Edel im Auftritt, holzig im Abgang

Ein Artikel von Redaktion | 02.07.2018 - 16:12


Nur „Whisky“ ist schottischer Whisky. Whiskey mit „e“ kommt aus Irland, Amerika oder dem Rest der Welt. Auf diesen kleinen, feinen Unterschied legen die Schotten Wert. Auf exzellente Architektur ebenso, scheint es. Eine der ältesten lizenzierten Brennereien Schottlands (seit 1824), Macallan, produziert in der Region Speyside seit Kurzem unter einem hochkomplexen Holzkuppeldach – konstruiert und gebaut in Österreich.

Sechs Liter Macallan M-Whisky gingen vor einigen Jahren für rund 467.000 € an einen Sammler. Die von der schottischen Destillerie in Easter Elchie – Eigentümer ist die Edrington Group – kreierten edlen Tropfen gehören zu den weltweit teuersten und feinsten Whiskymarken. Ein gewöhnlicher Neubau hätte sich für die Spitzenbrennereibesitzer wohl genauso angefühlt wie guter Whisky auf Eis. Edel im Auftritt und vor allem holzig im Abgang sollte er sein. Die renommierten Londoner Architekten Rogers Stirk Harbour + Partners trafen mit einem frei geformten Holzkuppeltragwerk letztendlich den erlesenen Geschmack ihrer Auftraggeber.

Hirnschmalz in jedem Träger

2012 erhielten die Architekten den Auftragszuschlag, im April 2016 begann das Holzbauunternehmen Wiehag aus Altheim mit der Montage der Holzträger, im Dezember schloss man diese ab. Eröffnung war im Mai 2018. Dazwischen liegt eine große Menge an „Computer Brain Power“, wie sich einer der ausführenden Planer, Toby Jeavons, ausdrückt. Und auch die Planungsarbeit im Holzbauunternehmen war nicht unerheblich. „Wir sind seit über 20 Jahren im Vereinigten Königreich tätig und konnten viele innovative Projekte umsetzen. Macallan ist die komplizierteste Holzdachkonstruktion, die wir jemals errichtet haben“, konstatiert Wiehag-Eigentümer und -Geschäftsführer Erich Wiesner.   

In ständigem Austausch mit der Produktion

Einer der im Unternehmen tätigen Statiker, Martin Vierlinger, bestätigt die Aussage seines Chefs. „Es gehörten gesunder Respekt und Mut dazu, das Projekt in Angriff zu nehmen“, bemerkt er. Als einer von drei Mitarbeitern machte er das 3D-Modell der Architekten produktionskompatibel. „Im ersten Moment ist es nicht klar, ob der architektonische Plan von uns auch in die Tat umgesetzt werden kann.“ Für die Lösungserarbeitung ist man bei Wiehag von Beginn an eng mit der Produktion in Kontakt. Gerade bei einem so komplexen Projekt scheint diese Vorgehensweise nur allzu plausibel.

• Datenabschnitt:
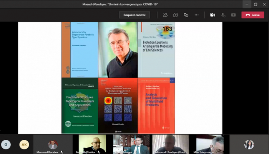The image size is (269, 154).
Task: Maximize the Teams meeting window
Action: (256, 4)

• Arbeitsaufträge:
A – Nenne alle Personen, die im Artikel über die Macallan-Brennerei mit Namen vorkommen.
B – Gib bitte den Abschnitt aus dem Artikel über die Macallan-Brennerei wortgetreu aus, beginnend bei „Sechs Liter Macallan“ und endend bei „Geschmack ihrer Auftraggeber.“.
C – Wann wurde die neue Brennerei laut dem Artikel über die Macallan-Brennerei eröffnet?
Das Material steht für sich und hat mit dem Artikel nichts zu tun.

• Vollständige Antworten:
A – Toby Jeavons, Erich Wiesner, Martin Vierlinger

B –
Sechs Liter Macallan M-Whisky gingen vor einigen Jahren für rund 467.000 € an einen Sammler. Die von der schottischen Destillerie in Easter Elchie – Eigentümer ist die Edrington Group – kreierten edlen Tropfen gehören zu den weltweit teuersten und feinsten Whiskymarken. Ein gewöhnlicher Neubau hätte sich für die Spitzenbrennereibesitzer wohl genauso angefühlt wie guter Whisky auf Eis. Edel im Auftritt und vor allem holzig im Abgang sollte er sein. Die renommierten Londoner Architekten Rogers Stirk Harbour + Partners trafen mit einem frei geformten Holzkuppeltragwerk letztendlich den erlesenen Geschmack ihrer Auftraggeber.

C – Im Mai 2018.